Während sich der SPD-Parteivorstand zum ominösen Leitantrag zur Liberalisierung des Arzneimittelvertriebs weiter in Schweigen hüllt, bezieht die Fraktion Position: „Meine Haltung ist ganz klar: Ich bin gegen Apothekenketten“, sagte Dr. Carola Reimann (SPD) gegenüber APOTHEKE ADHOC. „Und die gesamte Fachebene hat dieselbe Meinung“, betont die Vorsitzende des Gesundheitsausschusses im Deutschen Bundestag. Reimann macht den Apothekern Mut, dass die SPD sich auch künftig für den Erhalt des Fremdbesitzverbots einsetzen werde, wenn sie 2013 an die Macht kommen sollte.

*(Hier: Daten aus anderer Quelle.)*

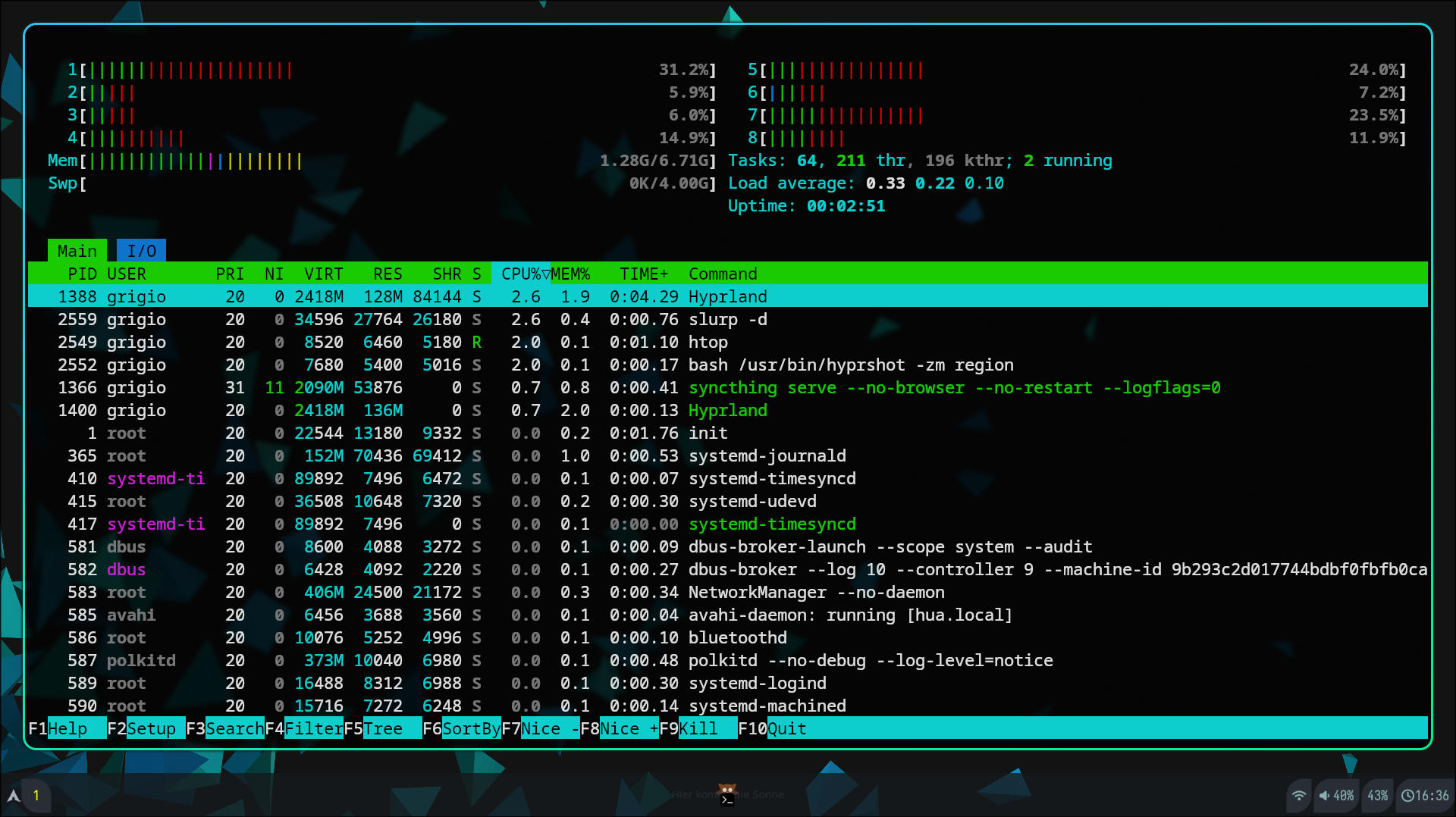The width and height of the screenshot is (1456, 817).
Task: Click the 43% battery status indicator
Action: coord(1377,796)
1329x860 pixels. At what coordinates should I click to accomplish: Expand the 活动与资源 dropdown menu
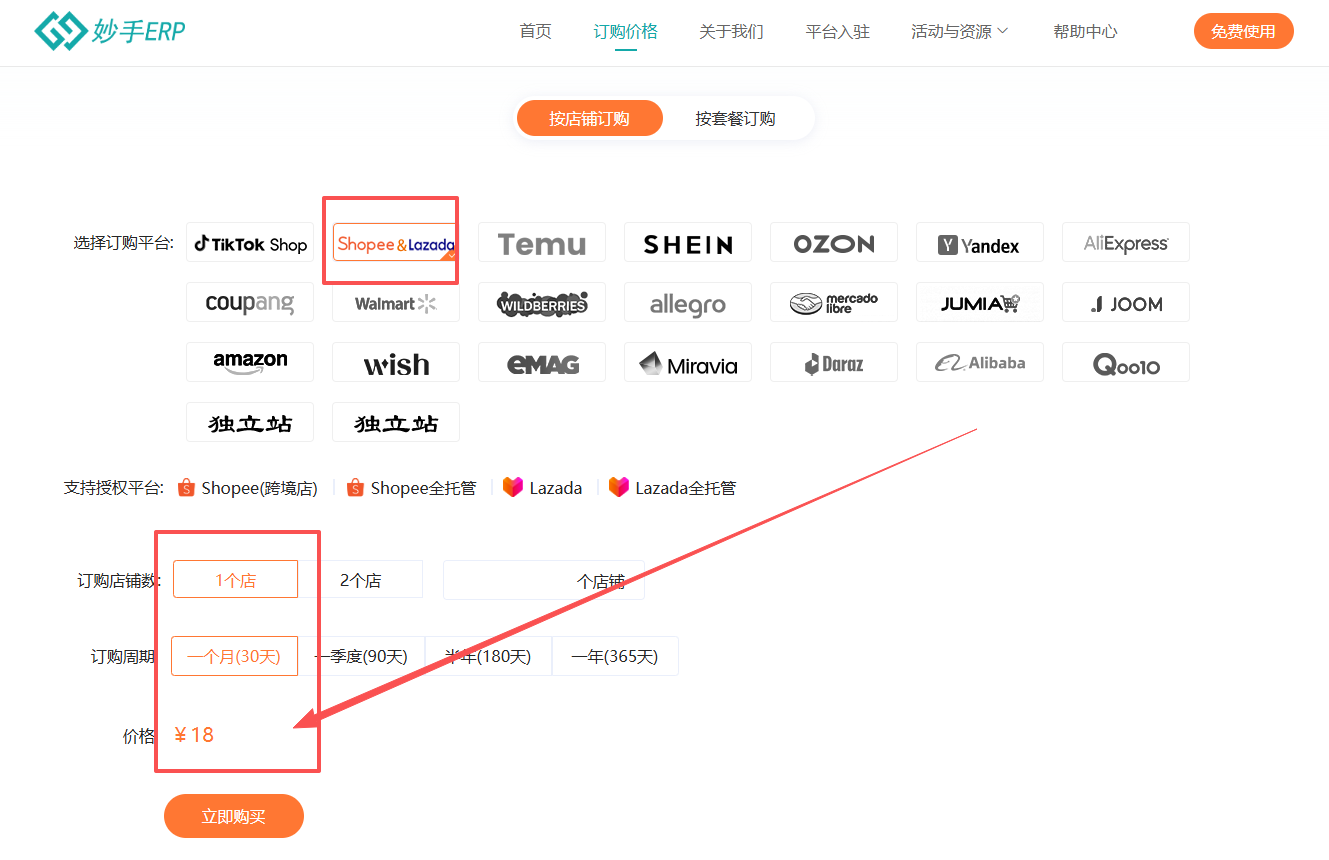point(957,31)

Die Sozialdemokraten hatten bei ihrem Bundesparteitag am 6. Dezember einen Leitantrag zur Gesundheitspolitik verabschiedet, in dem größere Vertriebsstrukturen im Arzneimittelvertrieb gefordert werden. Das klang nicht nur für Außenstehende so, als ob die SPD neuerdings für Apothekenketten wäre.

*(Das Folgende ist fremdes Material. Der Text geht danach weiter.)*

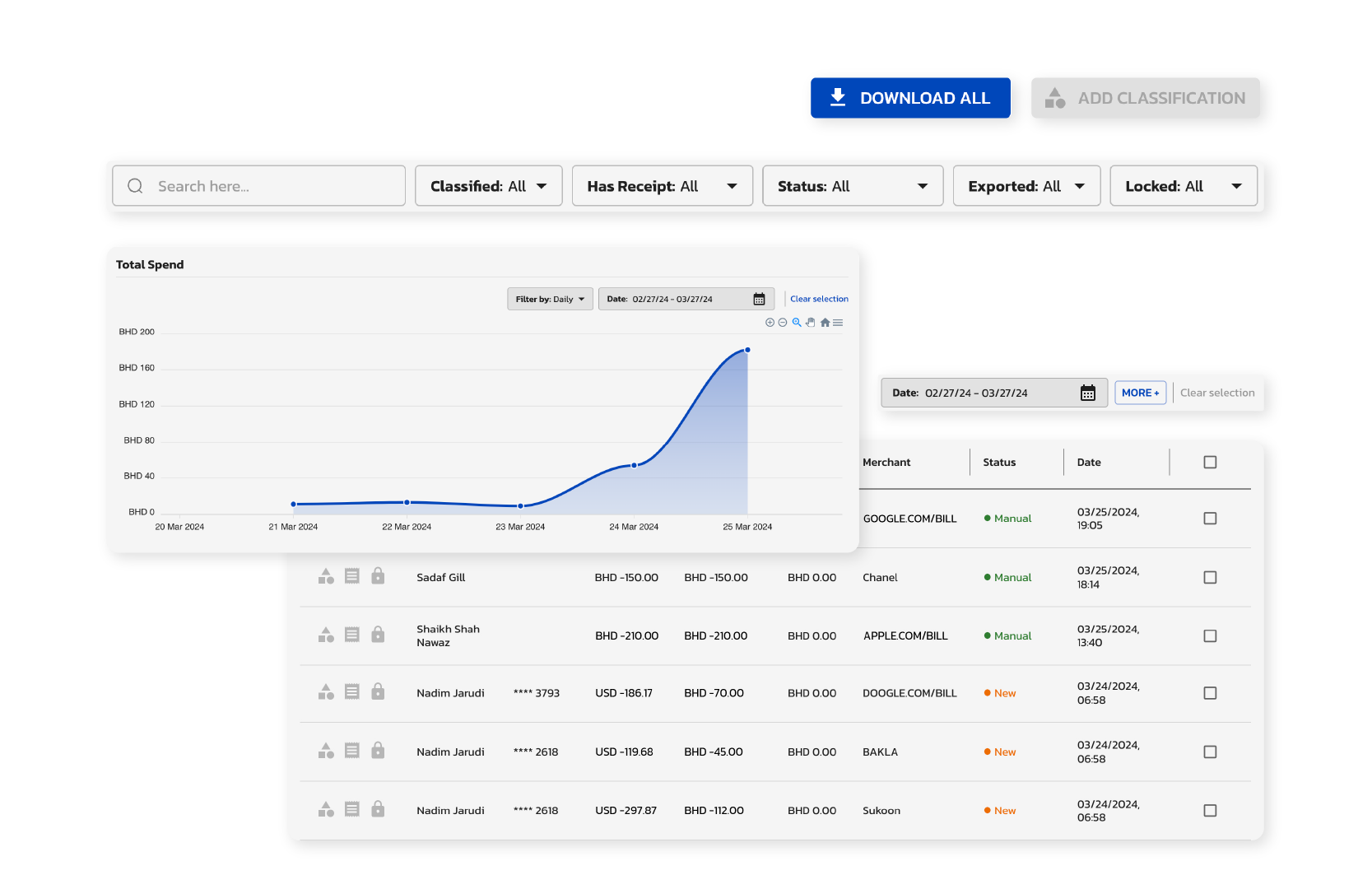Click the zoom out chart icon
The height and width of the screenshot is (889, 1372).
pyautogui.click(x=783, y=323)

Reimann hatte sich deshalb nach eigenen Angaben dafür eingesetzt, die entsprechende Passage zu überarbeiten. „Weil ich befürchtete, dass diese Formulierung missverständlich ist, habe ich die Delegierten aufgefordert, einen Änderungsantrag zu unterschreiben“, so die Gesundheitsexpertin. Doch der Antrag ihrer Fraktionskollegin Dr. Marlies Volkmer (SPD) wurde dem Vernehmen nach beim Parteitag nicht fristgerecht eingereicht.
Die Frage nach der Urheberschaft der ursprünglichen Forderung kann auch Reimann nicht klären. Verantwortet wurde der Leitantrag formal von Generalsekretärin Andrea Nahles, die sich in diesen Themen eng mit dem gesundheitspolitischen Sprecher der SPD, Professor Dr. Karl Lauterbach, abstimmt. Aber auch der einstige Kettenbefürworter Lauterbach hat den Passus nach Auskunft seines Büroleiters nicht in den Leitantrag geschrieben.

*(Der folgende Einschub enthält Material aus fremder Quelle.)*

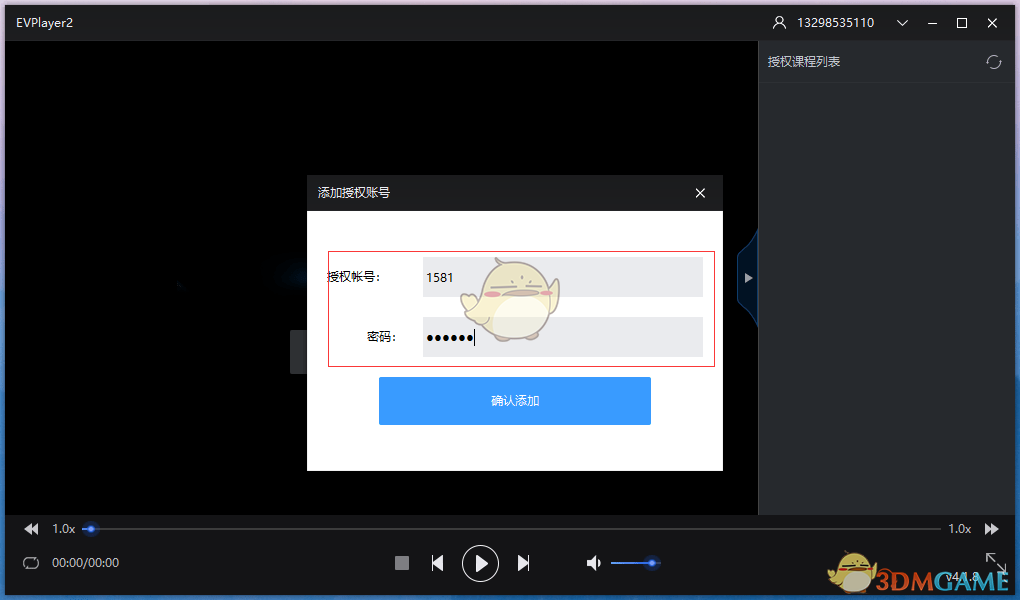Image resolution: width=1020 pixels, height=600 pixels.
Task: Refresh the 授权课程列表 panel
Action: 993,61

Reimann hatte auch Lauterbachs frühere Aussagen im vergangenen Jahr als Einzelmeinung abgetan. Nach wie vor ist die Abgeordnete überzeugt, dass eine breite Mehrheit in der SPD für das Fremdbesitzverbot ist: „Die Haltung der Bundestagsfraktion ist auf jeden Fall, dass wir keine Apothekenketten und keine Konzentration im Markt wollen.“
Reimann war zuletzt zu Besuch in Schweden, wo sie sich über die Folgen der Liberalisierung informiert hat. „Mir hat nicht gefallen, dass der Staat seine Apotheken an Private-Equity-Unternehmen verkauft hat“, sagt Reimann. Experten in Schweden gingen jetzt davon aus, dass vor allem wenig rentable Apotheken auf dem Land geschlossen würden, sobald die vertraglich vereinbarte Betriebsgarantie von drei Jahren abgelaufen sei. „Deswegen bin ich mit der gestärkten Erkenntnis zurückgekommen, dass das nicht der richtige Weg ist“, so Reimanns Fazit.
Wegen des Leitantrags müssen sich die Apotheken deshalb aus Sicht der SPD-Expertin keine allzu großen Sorgen machen: „Für die konkrete Ausformulierung eines Regierungsprogramms sind die Fachleute zuständig“, stellt Reimann klar. Und die Apotheker seien selbstverständlich zur Diskussion eingeladen.